PROBLEM TO WORK ON: Copy all of the records below verbatim.

********

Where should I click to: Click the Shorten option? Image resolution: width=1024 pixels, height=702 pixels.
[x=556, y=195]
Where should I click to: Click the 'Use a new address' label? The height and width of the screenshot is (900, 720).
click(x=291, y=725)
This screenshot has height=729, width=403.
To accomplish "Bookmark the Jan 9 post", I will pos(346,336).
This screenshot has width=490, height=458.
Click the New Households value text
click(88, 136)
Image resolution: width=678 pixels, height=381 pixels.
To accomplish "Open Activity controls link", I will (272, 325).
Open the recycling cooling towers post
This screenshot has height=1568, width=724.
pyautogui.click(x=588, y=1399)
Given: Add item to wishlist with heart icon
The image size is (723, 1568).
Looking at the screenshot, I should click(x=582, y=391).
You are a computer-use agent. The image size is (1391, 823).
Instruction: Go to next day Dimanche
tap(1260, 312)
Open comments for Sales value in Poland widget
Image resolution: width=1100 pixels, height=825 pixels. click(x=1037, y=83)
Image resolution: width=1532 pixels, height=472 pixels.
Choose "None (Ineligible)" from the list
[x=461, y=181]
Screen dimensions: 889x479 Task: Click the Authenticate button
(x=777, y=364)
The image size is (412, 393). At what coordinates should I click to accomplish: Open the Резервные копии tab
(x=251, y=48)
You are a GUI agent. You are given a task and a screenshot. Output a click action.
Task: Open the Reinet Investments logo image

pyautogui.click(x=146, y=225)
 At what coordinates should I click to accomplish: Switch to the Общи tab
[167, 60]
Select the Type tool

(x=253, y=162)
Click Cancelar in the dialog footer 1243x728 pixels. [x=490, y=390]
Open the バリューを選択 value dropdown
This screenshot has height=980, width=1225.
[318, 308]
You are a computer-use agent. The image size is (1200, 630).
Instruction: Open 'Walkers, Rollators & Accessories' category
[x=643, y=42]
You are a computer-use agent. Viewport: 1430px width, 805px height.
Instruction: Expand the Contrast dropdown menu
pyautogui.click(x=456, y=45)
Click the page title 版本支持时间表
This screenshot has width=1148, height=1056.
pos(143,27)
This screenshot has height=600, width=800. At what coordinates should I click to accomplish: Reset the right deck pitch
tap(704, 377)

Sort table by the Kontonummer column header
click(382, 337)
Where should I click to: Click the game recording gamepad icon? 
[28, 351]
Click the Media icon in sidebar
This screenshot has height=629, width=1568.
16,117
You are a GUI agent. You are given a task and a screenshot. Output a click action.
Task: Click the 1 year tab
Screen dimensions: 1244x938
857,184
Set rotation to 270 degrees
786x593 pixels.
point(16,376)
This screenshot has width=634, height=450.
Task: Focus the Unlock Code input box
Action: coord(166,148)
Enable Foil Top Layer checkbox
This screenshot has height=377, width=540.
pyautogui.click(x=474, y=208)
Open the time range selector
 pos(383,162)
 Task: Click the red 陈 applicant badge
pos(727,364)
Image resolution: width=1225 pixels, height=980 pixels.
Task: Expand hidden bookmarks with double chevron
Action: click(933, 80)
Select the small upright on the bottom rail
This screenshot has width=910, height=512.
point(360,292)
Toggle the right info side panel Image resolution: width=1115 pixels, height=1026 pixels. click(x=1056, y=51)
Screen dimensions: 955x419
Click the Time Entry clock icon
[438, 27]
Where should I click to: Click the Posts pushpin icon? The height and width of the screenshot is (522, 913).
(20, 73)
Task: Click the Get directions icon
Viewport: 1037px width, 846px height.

********

WRITTEN ANSWER:
Where should I click to: Click the Shorten option? Image resolution: width=1024 pixels, height=702 pixels.
[x=556, y=195]
Where should I click to: Click the 'Use a new address' label? The height and width of the screenshot is (900, 720).
click(x=291, y=725)
This screenshot has height=729, width=403.
To accomplish "Bookmark the Jan 9 post", I will pos(346,336).
This screenshot has width=490, height=458.
Click the New Households value text
click(88, 136)
Image resolution: width=678 pixels, height=381 pixels.
To accomplish "Open Activity controls link", I will (272, 325).
Open the recycling cooling towers post
This screenshot has height=1568, width=724.
pyautogui.click(x=588, y=1399)
Given: Add item to wishlist with heart icon
The image size is (723, 1568).
Looking at the screenshot, I should click(x=582, y=391).
You are a computer-use agent. The image size is (1391, 823).
Instruction: Go to next day Dimanche
tap(1260, 312)
Open comments for Sales value in Poland widget
Image resolution: width=1100 pixels, height=825 pixels. click(x=1037, y=83)
Image resolution: width=1532 pixels, height=472 pixels.
Choose "None (Ineligible)" from the list
[x=461, y=181]
Screen dimensions: 889x479 Task: Click the Authenticate button
(x=777, y=364)
The image size is (412, 393). At what coordinates should I click to accomplish: Open the Резервные копии tab
(x=251, y=48)
You are a GUI agent. You are given a task and a screenshot. Output a click action.
Task: Open the Reinet Investments logo image

pyautogui.click(x=146, y=225)
 At what coordinates should I click to accomplish: Switch to the Общи tab
[167, 60]
Select the Type tool

(x=253, y=162)
Click Cancelar in the dialog footer 1243x728 pixels. [x=490, y=390]
Open the バリューを選択 value dropdown
This screenshot has height=980, width=1225.
[318, 308]
You are a computer-use agent. The image size is (1200, 630).
Instruction: Open 'Walkers, Rollators & Accessories' category
[x=643, y=42]
You are a computer-use agent. Viewport: 1430px width, 805px height.
Instruction: Expand the Contrast dropdown menu
pyautogui.click(x=456, y=45)
Click the page title 版本支持时间表
This screenshot has width=1148, height=1056.
pos(143,27)
This screenshot has height=600, width=800. At what coordinates should I click to accomplish: Reset the right deck pitch
tap(704, 377)

Sort table by the Kontonummer column header
click(382, 337)
Where should I click to: Click the game recording gamepad icon? 
[28, 351]
Click the Media icon in sidebar
This screenshot has height=629, width=1568.
16,117
You are a GUI agent. You are given a task and a screenshot. Output a click action.
Task: Click the 1 year tab
Screen dimensions: 1244x938
857,184
Set rotation to 270 degrees
786x593 pixels.
point(16,376)
This screenshot has width=634, height=450.
Task: Focus the Unlock Code input box
Action: coord(166,148)
Enable Foil Top Layer checkbox
This screenshot has height=377, width=540.
pyautogui.click(x=474, y=208)
Open the time range selector
 pos(383,162)
 Task: Click the red 陈 applicant badge
pos(727,364)
Image resolution: width=1225 pixels, height=980 pixels.
Task: Expand hidden bookmarks with double chevron
Action: click(933, 80)
Select the small upright on the bottom rail
This screenshot has width=910, height=512.
point(360,292)
Toggle the right info side panel Image resolution: width=1115 pixels, height=1026 pixels. click(x=1056, y=51)
Screen dimensions: 955x419
Click the Time Entry clock icon
[438, 27]
Where should I click to: Click the Posts pushpin icon? The height and width of the screenshot is (522, 913).
(20, 73)
Task: Click the Get directions icon
Viewport: 1037px width, 846px height.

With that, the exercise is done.